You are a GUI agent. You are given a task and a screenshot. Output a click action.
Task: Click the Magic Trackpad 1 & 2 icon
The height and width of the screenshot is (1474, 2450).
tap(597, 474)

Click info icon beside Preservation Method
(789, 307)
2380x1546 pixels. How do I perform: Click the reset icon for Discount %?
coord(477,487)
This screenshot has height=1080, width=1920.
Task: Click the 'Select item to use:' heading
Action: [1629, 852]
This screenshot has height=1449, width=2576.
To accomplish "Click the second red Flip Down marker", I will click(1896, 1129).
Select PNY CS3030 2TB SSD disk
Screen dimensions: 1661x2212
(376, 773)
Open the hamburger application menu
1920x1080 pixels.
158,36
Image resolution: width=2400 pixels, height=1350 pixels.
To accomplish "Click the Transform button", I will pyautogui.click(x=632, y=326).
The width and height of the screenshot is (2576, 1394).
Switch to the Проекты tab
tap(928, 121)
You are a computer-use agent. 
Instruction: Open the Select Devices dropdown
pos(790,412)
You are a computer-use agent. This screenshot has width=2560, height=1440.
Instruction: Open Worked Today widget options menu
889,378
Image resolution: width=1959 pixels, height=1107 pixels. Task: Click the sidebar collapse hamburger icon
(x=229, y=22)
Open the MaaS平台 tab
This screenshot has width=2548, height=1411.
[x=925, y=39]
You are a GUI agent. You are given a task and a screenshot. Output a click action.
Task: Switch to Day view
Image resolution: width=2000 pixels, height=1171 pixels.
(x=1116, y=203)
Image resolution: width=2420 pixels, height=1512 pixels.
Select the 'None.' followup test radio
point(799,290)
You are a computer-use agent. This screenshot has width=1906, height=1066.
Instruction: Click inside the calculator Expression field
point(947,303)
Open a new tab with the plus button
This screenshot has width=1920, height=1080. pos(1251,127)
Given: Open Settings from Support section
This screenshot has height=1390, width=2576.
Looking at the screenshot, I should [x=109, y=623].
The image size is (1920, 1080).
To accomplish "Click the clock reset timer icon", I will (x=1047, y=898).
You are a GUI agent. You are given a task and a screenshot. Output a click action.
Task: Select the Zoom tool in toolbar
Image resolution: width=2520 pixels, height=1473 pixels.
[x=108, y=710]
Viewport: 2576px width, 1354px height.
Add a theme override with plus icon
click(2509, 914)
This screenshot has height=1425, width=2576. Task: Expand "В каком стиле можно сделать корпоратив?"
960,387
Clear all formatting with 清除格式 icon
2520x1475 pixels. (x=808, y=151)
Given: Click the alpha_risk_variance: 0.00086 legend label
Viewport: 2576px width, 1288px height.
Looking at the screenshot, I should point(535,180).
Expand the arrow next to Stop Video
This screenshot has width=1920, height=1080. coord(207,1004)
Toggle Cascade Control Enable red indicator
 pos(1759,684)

> **YOUR OBJECTIVE**: An unaltered copy of the listing above must form the answer.

> **SOLVED EXERCISE**:
You are a GUI agent. You are given a task and a screenshot. Output a click action.
Task: Click the Magic Trackpad 1 & 2 icon
The height and width of the screenshot is (1474, 2450).
tap(597, 474)

Click info icon beside Preservation Method
(789, 307)
2380x1546 pixels. How do I perform: Click the reset icon for Discount %?
coord(477,487)
This screenshot has height=1080, width=1920.
Task: Click the 'Select item to use:' heading
Action: [1629, 852]
This screenshot has height=1449, width=2576.
To accomplish "Click the second red Flip Down marker", I will click(1896, 1129).
Select PNY CS3030 2TB SSD disk
Screen dimensions: 1661x2212
(376, 773)
Open the hamburger application menu
1920x1080 pixels.
158,36
Image resolution: width=2400 pixels, height=1350 pixels.
To accomplish "Click the Transform button", I will pyautogui.click(x=632, y=326).
The width and height of the screenshot is (2576, 1394).
Switch to the Проекты tab
tap(928, 121)
You are a computer-use agent. 
Instruction: Open the Select Devices dropdown
pos(790,412)
You are a computer-use agent. This screenshot has width=2560, height=1440.
Instruction: Open Worked Today widget options menu
889,378
Image resolution: width=1959 pixels, height=1107 pixels. Task: Click the sidebar collapse hamburger icon
(x=229, y=22)
Open the MaaS平台 tab
This screenshot has width=2548, height=1411.
[x=925, y=39]
You are a GUI agent. You are given a task and a screenshot. Output a click action.
Task: Switch to Day view
Image resolution: width=2000 pixels, height=1171 pixels.
(x=1116, y=203)
Image resolution: width=2420 pixels, height=1512 pixels.
Select the 'None.' followup test radio
point(799,290)
You are a computer-use agent. This screenshot has width=1906, height=1066.
Instruction: Click inside the calculator Expression field
point(947,303)
Open a new tab with the plus button
This screenshot has width=1920, height=1080. pos(1251,127)
Given: Open Settings from Support section
This screenshot has height=1390, width=2576.
Looking at the screenshot, I should [x=109, y=623].
The image size is (1920, 1080).
To accomplish "Click the clock reset timer icon", I will (x=1047, y=898).
You are a GUI agent. You are given a task and a screenshot. Output a click action.
Task: Select the Zoom tool in toolbar
Image resolution: width=2520 pixels, height=1473 pixels.
[x=108, y=710]
Viewport: 2576px width, 1354px height.
Add a theme override with plus icon
click(2509, 914)
This screenshot has height=1425, width=2576. Task: Expand "В каком стиле можно сделать корпоратив?"
960,387
Clear all formatting with 清除格式 icon
2520x1475 pixels. (x=808, y=151)
Given: Click the alpha_risk_variance: 0.00086 legend label
Viewport: 2576px width, 1288px height.
Looking at the screenshot, I should point(535,180).
Expand the arrow next to Stop Video
This screenshot has width=1920, height=1080. coord(207,1004)
Toggle Cascade Control Enable red indicator
 pos(1759,684)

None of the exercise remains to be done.